▶ Task directions:
Can you repeat the openEO R client thread from "Okay, the issue" up to and including "apply_linear_transform,format = formats$output$PNG)", with "final" renamed to "saved" throughout?

▶ Excerpt to read:
§
Open-EO / openeo-r-client

R client package for working with openEO backends
https://open-eo.github.io/openeo-r-client
Apache License 2.0
61 stars 17 forks source link

Give users the full process instead of just the graph #54

Closed m-mohr closed 2 years ago

m-mohr commented 3 years ago

In general, but especially also in the QGIS plugin and the Web Editor, openEO processes in JSON need to be fully defined including their potential metadata (see example 1), i.e. it is not enough to just list the graph nodes (see example 2). Unfortunately, the R client and Python client export the graphs without their metadata. This leads reportedly to some confusion when users try to copy/paste the "incomplete" processes into the Web Editor, QGIS Plugin or the Hub for example, which then can't handle them properly. Therefore, I'd really like to see that the R and Python clients print out the full process (see example 1).

Example 1:

{
  "process_graph": {
    "1": {
      "process_id": "add",
      "arguments": {
        "x": 1,
        "y": 2
      },
      "result": true
    }
  }
}

Example 2:

{
  "1": {
    "process_id": "add",
    "arguments": {
      "x": 1,
      "y": 2
    },
    "result": true
  }
}
flahn commented 3 years ago

I think, I had implemented something like that. Just use create_user_process and set submit=FALSE. The resulting object is a ProcessInfo class which has the same representation as an openEO process.

m-mohr commented 3 years ago

Thank you, I'll look into it tomorrow, I just saw again that someone using the R client exported it "incorrectly" again. Wasn't there a graph or toJson function or something like that that may still export the old version? Also, this is nothing I expect you to fix soon (I can't expect anything anyway ;-) ), but is more a reminder for later...

m-mohr commented 3 years ago

Okay, the issue is the following code used in many examples (e.g. GEE + EURAC):

...

final = p$save_result(data = apply_linear_transform,format = formats$output$PNG)
graph = as(final,"Graph")
graph

The graph outputted is just the "graph" (example 2), not a complete process (example 1).

Such behavior should either be changed or not be promoted in examples.

flahn commented 3 years ago

Yes, it is as I imagined, you wan't to have an openEO process (JSON) from this graph. But as the name difference suggests you have to create a process by adding metadata to the graph using create_user_process first. When you set the parameter submit=FALSE you won't do the HTTP call, but an object (a process) is returned instead. This object is list based, but the class will state that it is something process related (don't know the exact class name, right now). If you print this object, it will get a nice visualization like every other openEO process or user-defined process. To get it as JSON you would need to call jsonlite::toJSON and set force=TRUE to treat the object as a simple list which it is. Additional parameter like auto_unbox and pretty might be set as well.
§
▶ Source material:
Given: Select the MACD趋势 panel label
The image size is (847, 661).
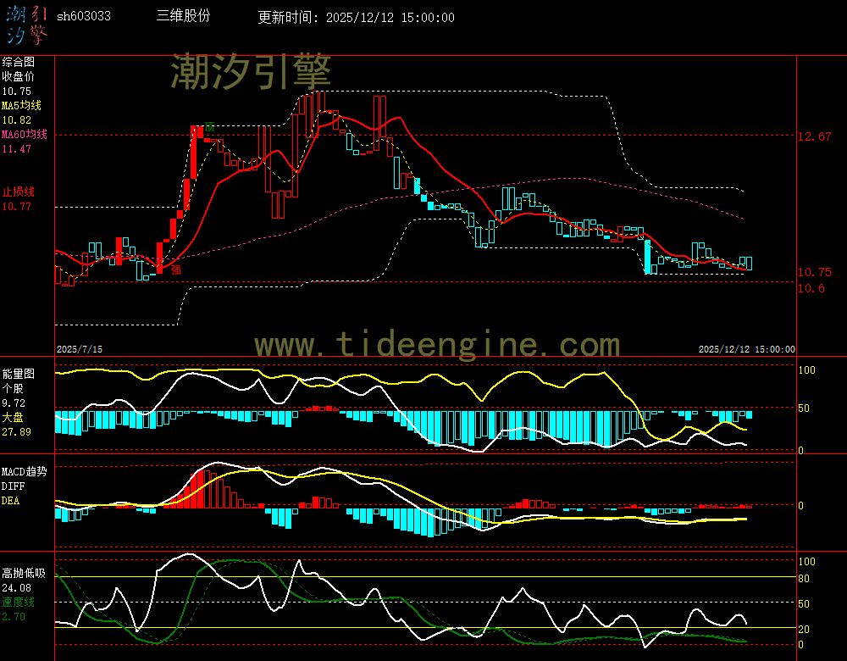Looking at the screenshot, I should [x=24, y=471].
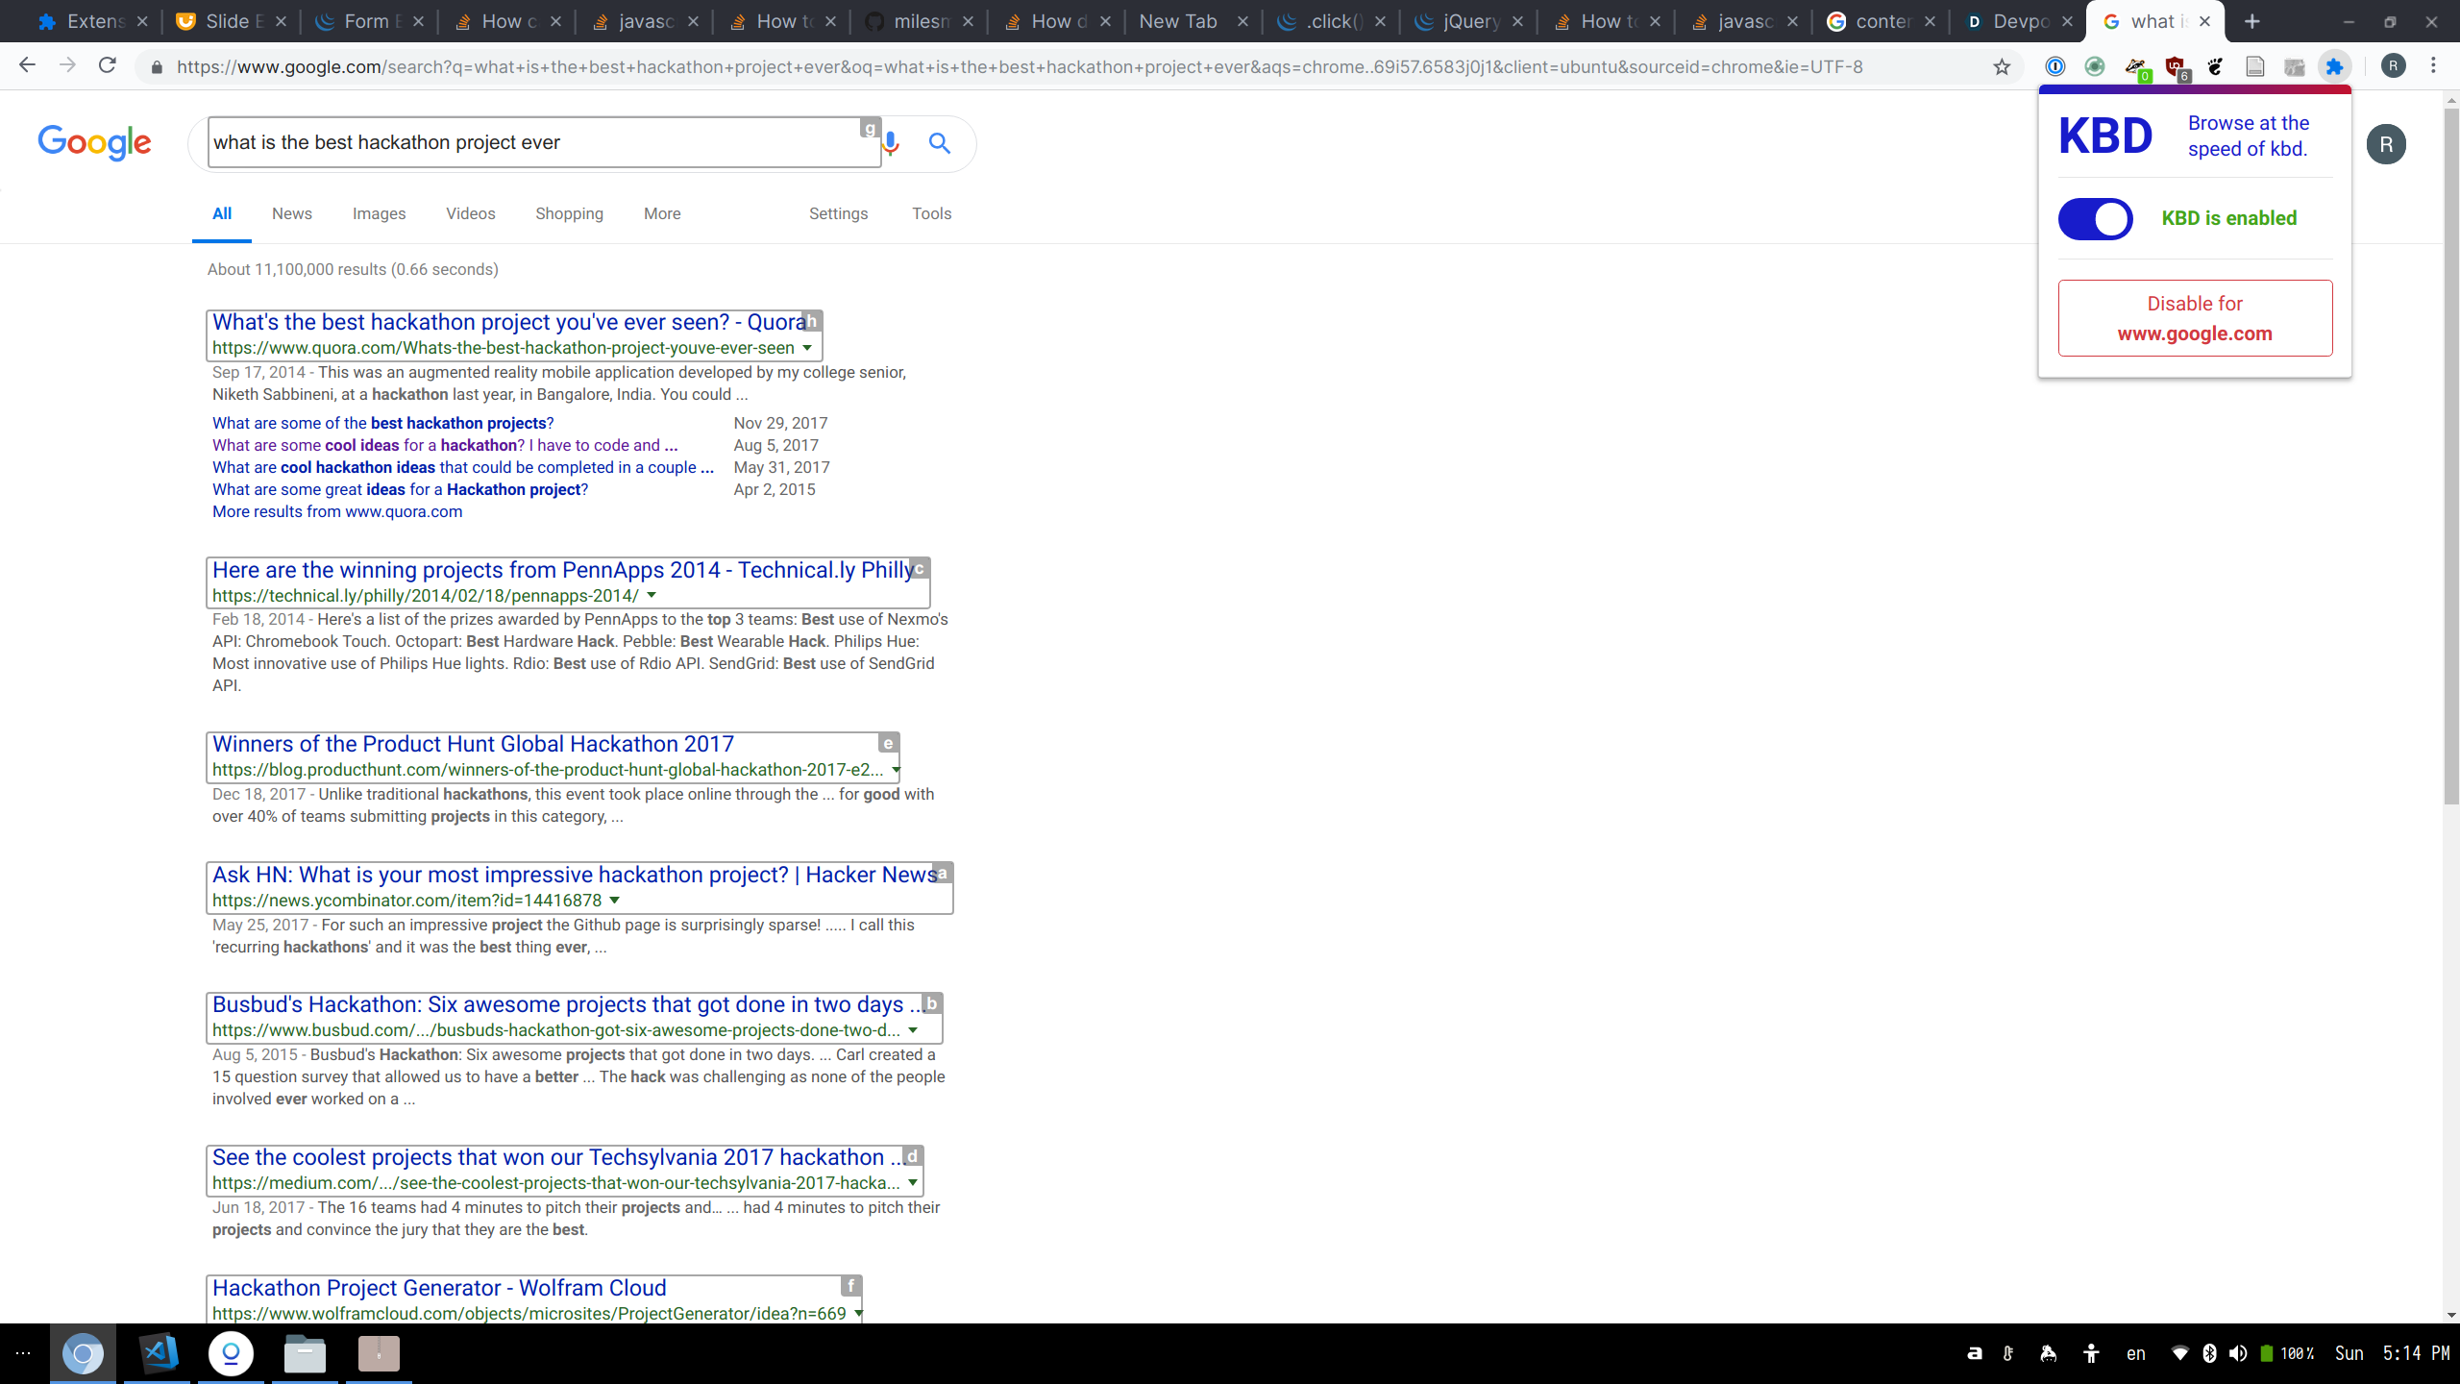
§
▶ Task output:
Okay, the issue is the following code used in many examples (e.g. GEE + EURAC):

...

saved = p$save_result(data = apply_linear_transform,format = formats$output$PNG)